Jyotiswarupini
- Arohanam: S R₃ G₃ M₂ P D₁ N₂ Ṡ
- Avarohanam: Ṡ N₂ D₁ P M₂ G₃ R₃ S

= Jyoti swarupini =

Ragam in Carnatic music

Jyotiswarupini (pronounced jyōtiswarūpini) is a ragam in Carnatic music (musical scale of South Indian classical music). It is the 68th Melakarta rāgam in the 72 melakarta rāgam system of Carnatic music. It is the prati madhyamam equivalent of Ragavardhini, which is the 32nd melakarta. It is called Jyōtirāga or Joti or Jyōti in Muthuswami Dikshitar school of Carnatic music.

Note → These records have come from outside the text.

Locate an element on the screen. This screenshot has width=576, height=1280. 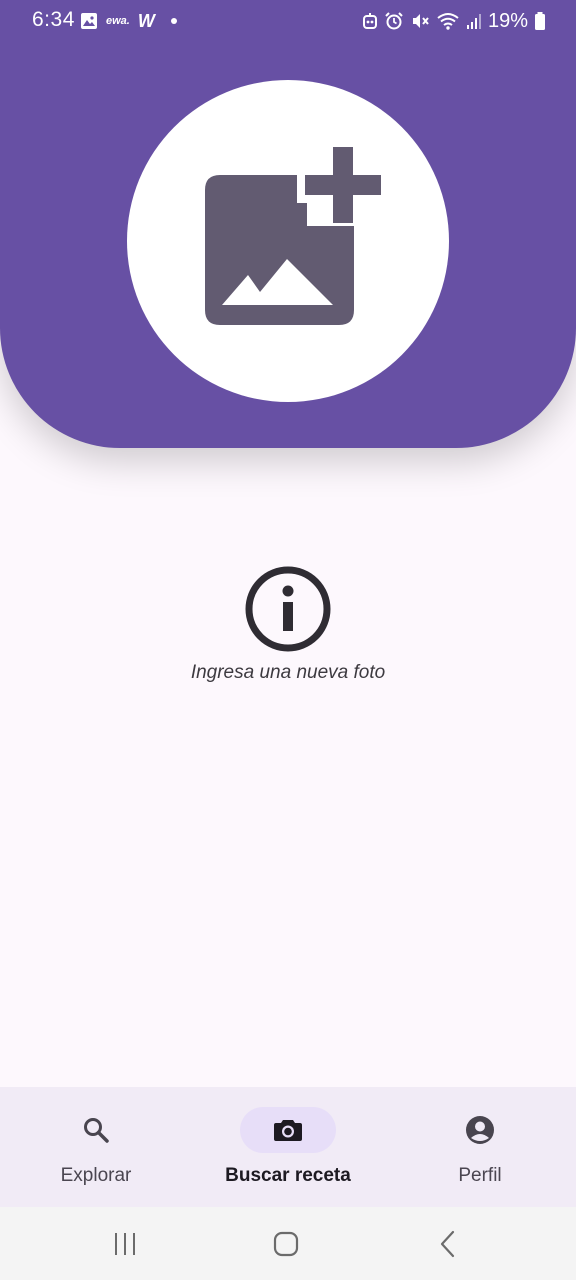
nav-item-explorar: Explorar is located at coordinates (96, 1147).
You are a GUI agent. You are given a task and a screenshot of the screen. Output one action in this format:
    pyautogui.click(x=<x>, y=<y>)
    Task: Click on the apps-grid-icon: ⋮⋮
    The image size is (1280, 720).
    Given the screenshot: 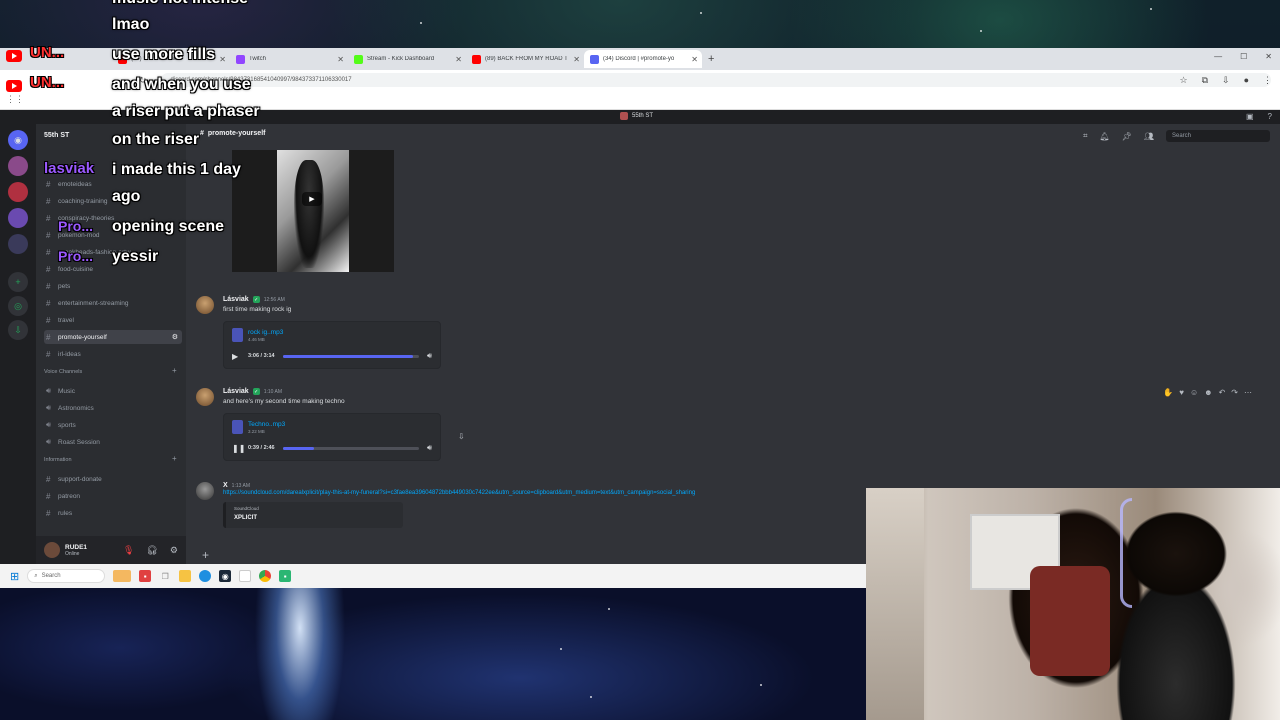 What is the action you would take?
    pyautogui.click(x=15, y=100)
    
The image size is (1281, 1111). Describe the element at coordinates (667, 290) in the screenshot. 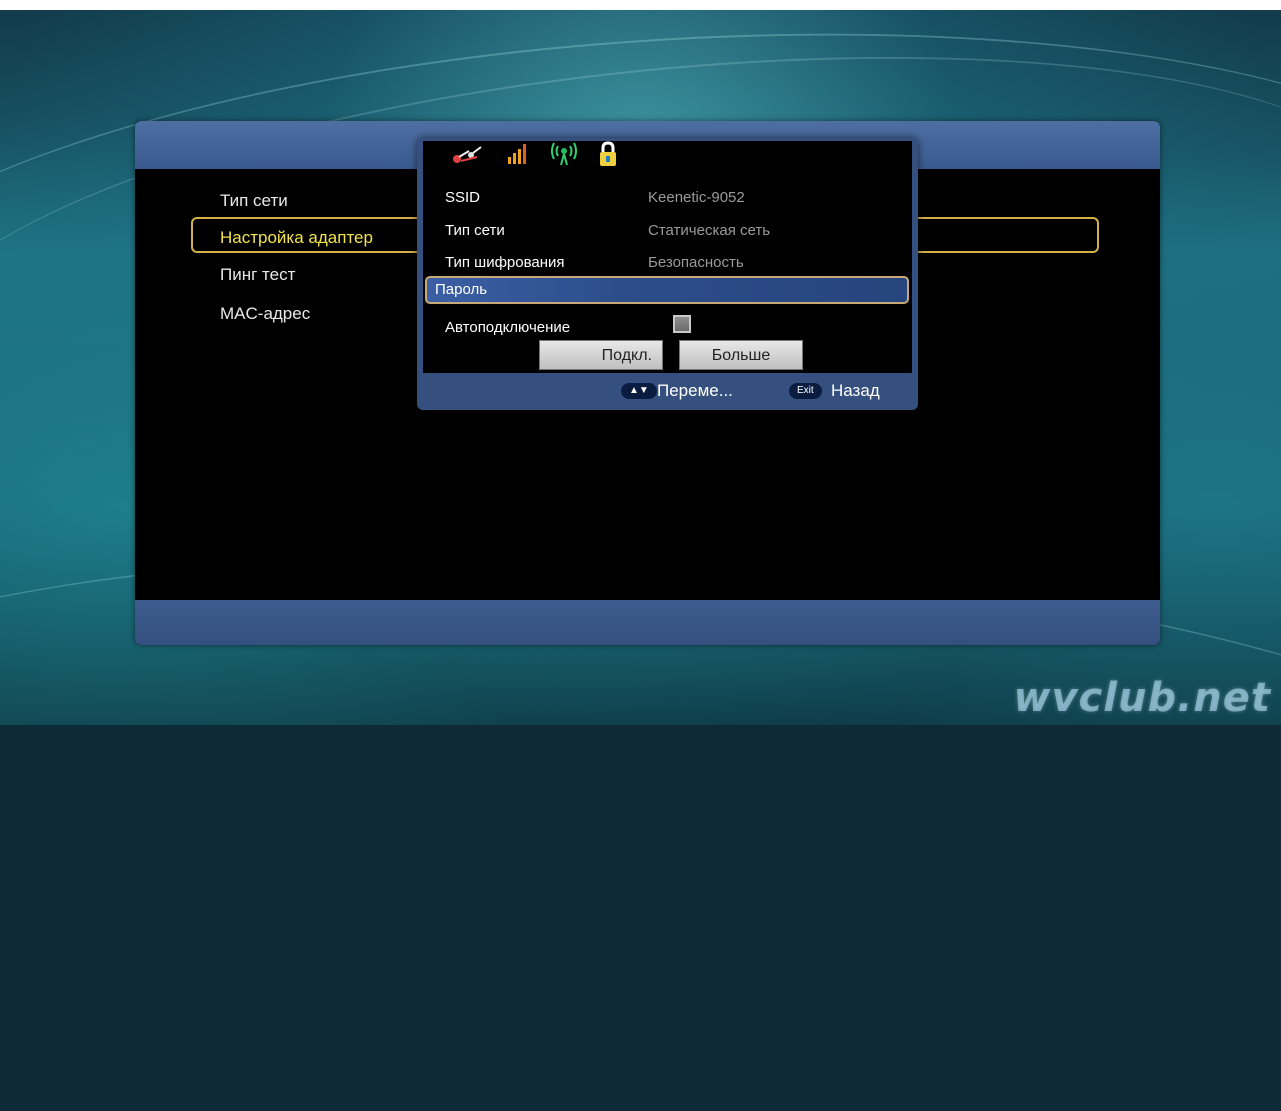

I see `password-field: Пароль` at that location.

==Structure and Lakshana==

Jyotiswarupini scale with shadjam at C

It is the 2nd rāgam in the 12th chakra Aditya. The mnemonic name for this rāgam is Aditya-Sri. The mnemonic phrase is sa ru gu mi pa dha ni. Its ascending and descending scale (' structure) is as follows:

See swaras in Carnatic music for details on above notation. The notes used are shatsruthi rishabham, antara gandharam, prati madhyamam, shuddha dhaivatham, kaisiki nishadham.

Jyotiswarupini, being a melakarta rāgam, by definition is a sampoorna rāgam (it has all seven notes in ascending and descending scale).